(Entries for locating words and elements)
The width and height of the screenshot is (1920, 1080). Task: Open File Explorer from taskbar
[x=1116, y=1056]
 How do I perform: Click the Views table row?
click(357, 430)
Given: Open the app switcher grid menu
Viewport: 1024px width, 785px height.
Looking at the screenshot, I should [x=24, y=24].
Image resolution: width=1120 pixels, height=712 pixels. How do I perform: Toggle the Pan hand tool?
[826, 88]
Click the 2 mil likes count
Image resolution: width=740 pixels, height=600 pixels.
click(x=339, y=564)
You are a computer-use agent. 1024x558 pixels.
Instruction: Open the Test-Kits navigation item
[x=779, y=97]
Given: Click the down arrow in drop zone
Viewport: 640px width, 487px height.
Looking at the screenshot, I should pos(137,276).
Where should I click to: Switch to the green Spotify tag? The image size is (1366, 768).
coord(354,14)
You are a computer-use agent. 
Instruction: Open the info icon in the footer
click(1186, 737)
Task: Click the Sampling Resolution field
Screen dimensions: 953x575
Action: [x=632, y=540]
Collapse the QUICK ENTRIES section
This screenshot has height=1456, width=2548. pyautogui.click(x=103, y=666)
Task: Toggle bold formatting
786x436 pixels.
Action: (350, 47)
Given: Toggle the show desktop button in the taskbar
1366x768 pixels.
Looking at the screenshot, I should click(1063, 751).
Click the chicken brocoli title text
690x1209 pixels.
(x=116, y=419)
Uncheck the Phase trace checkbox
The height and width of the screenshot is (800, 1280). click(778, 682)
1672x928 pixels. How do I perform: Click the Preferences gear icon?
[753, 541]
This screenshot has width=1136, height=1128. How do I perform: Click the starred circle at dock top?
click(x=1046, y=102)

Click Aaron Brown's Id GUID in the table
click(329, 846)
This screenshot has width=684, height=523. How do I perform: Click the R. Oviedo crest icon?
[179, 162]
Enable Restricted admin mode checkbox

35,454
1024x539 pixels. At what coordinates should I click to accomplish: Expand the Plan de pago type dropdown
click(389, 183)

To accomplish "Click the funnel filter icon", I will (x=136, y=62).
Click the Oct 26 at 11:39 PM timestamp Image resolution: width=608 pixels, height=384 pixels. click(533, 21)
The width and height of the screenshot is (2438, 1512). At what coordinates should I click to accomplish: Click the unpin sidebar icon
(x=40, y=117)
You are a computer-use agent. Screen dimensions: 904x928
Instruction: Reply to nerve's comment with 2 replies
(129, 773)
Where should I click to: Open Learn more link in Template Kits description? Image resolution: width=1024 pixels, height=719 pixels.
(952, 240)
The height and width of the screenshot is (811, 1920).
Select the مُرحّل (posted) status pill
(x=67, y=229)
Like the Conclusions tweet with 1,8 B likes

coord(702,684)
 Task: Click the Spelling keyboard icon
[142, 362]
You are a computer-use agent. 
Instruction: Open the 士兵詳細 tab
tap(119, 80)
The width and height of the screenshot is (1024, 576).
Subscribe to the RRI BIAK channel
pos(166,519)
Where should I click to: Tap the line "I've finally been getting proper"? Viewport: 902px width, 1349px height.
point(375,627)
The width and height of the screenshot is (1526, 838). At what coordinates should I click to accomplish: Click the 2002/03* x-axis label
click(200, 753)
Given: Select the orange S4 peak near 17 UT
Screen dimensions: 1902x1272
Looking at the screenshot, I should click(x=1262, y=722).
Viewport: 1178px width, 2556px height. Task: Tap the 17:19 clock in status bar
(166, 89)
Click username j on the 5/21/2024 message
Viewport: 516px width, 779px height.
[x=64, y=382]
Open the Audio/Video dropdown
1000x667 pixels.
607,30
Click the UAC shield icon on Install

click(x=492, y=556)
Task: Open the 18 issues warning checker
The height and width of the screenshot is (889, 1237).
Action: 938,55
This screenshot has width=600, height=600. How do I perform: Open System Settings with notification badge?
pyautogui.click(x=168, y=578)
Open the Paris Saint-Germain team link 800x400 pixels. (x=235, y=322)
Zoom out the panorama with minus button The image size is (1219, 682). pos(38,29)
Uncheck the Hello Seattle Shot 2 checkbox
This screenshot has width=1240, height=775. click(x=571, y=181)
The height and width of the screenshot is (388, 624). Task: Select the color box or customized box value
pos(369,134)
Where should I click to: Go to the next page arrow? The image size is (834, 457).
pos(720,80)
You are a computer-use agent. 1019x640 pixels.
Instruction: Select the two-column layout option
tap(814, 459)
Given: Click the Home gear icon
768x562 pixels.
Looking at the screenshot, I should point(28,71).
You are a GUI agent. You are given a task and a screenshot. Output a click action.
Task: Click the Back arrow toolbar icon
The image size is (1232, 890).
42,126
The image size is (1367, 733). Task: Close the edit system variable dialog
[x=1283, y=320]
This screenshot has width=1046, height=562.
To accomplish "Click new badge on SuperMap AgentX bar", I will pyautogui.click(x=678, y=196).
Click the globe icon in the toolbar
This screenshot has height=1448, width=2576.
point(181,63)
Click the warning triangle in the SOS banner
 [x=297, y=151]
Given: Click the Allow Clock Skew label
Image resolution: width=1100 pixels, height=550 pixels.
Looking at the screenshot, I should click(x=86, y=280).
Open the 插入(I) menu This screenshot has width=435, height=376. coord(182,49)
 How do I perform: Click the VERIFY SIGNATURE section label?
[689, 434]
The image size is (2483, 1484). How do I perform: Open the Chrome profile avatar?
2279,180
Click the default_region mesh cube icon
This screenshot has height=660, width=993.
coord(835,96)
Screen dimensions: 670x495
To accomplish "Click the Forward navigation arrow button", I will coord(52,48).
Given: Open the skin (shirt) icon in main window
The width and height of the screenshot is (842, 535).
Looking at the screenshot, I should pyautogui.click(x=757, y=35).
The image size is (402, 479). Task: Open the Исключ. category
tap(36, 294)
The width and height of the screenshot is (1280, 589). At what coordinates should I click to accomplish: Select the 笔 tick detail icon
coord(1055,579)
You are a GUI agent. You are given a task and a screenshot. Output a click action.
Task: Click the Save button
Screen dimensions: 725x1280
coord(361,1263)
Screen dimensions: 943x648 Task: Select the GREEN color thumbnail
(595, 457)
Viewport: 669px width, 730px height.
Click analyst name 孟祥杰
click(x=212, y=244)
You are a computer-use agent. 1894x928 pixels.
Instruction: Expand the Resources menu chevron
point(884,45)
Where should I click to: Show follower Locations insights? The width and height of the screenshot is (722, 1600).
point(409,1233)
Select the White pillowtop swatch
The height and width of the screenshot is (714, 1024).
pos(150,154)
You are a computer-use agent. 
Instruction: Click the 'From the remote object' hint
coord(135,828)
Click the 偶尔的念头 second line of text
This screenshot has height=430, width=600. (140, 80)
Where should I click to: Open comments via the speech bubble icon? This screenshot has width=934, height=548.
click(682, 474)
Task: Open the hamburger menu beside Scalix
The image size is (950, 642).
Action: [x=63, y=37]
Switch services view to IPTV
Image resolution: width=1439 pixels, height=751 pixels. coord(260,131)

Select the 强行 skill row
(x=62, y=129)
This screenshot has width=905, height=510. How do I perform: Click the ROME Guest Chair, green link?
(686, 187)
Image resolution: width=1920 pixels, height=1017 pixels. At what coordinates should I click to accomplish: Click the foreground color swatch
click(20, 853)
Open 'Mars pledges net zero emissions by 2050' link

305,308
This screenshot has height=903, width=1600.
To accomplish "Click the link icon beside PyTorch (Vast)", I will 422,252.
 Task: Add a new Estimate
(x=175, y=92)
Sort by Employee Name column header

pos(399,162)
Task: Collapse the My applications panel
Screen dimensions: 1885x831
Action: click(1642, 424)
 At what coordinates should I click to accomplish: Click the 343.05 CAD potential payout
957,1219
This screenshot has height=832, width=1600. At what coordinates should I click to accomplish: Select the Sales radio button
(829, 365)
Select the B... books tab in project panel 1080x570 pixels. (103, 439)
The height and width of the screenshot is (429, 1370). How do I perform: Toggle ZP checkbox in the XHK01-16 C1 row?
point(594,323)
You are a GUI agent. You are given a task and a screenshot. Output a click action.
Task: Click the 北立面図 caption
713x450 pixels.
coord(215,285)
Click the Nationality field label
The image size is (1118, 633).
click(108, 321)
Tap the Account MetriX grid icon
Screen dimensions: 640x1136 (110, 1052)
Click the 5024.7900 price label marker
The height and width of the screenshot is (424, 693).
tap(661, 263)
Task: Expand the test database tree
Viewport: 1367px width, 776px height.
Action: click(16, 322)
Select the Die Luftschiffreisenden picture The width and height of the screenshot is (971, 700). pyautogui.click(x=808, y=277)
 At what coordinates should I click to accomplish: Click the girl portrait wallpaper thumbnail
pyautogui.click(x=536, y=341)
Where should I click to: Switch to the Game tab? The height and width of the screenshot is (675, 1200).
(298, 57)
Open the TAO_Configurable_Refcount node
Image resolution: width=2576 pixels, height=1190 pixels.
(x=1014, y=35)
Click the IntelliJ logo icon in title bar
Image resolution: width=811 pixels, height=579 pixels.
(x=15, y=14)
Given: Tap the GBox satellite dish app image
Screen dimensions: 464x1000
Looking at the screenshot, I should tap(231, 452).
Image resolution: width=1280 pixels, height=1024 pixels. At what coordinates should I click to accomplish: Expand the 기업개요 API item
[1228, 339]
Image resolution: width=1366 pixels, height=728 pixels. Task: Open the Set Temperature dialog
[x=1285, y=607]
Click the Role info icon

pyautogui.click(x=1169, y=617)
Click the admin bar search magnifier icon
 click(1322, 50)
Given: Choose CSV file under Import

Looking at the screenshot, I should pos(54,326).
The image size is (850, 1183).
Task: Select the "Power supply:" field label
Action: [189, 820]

**Aim of the task:**
Repeat the records word for word, from the line containing "Given: Click the Home gear icon" through the line containing "Looking at the screenshot, I should click(x=86, y=280).", including both of those lines.

**Solved problem:**
Given: Click the Home gear icon
768x562 pixels.
Looking at the screenshot, I should point(28,71).
You are a GUI agent. You are given a task and a screenshot. Output a click action.
Task: Click the Back arrow toolbar icon
The image size is (1232, 890).
42,126
The image size is (1367, 733). Task: Close the edit system variable dialog
[x=1283, y=320]
This screenshot has width=1046, height=562.
To accomplish "Click new badge on SuperMap AgentX bar", I will pyautogui.click(x=678, y=196).
Click the globe icon in the toolbar
This screenshot has height=1448, width=2576.
point(181,63)
Click the warning triangle in the SOS banner
 [x=297, y=151]
Given: Click the Allow Clock Skew label
Image resolution: width=1100 pixels, height=550 pixels.
Looking at the screenshot, I should click(x=86, y=280).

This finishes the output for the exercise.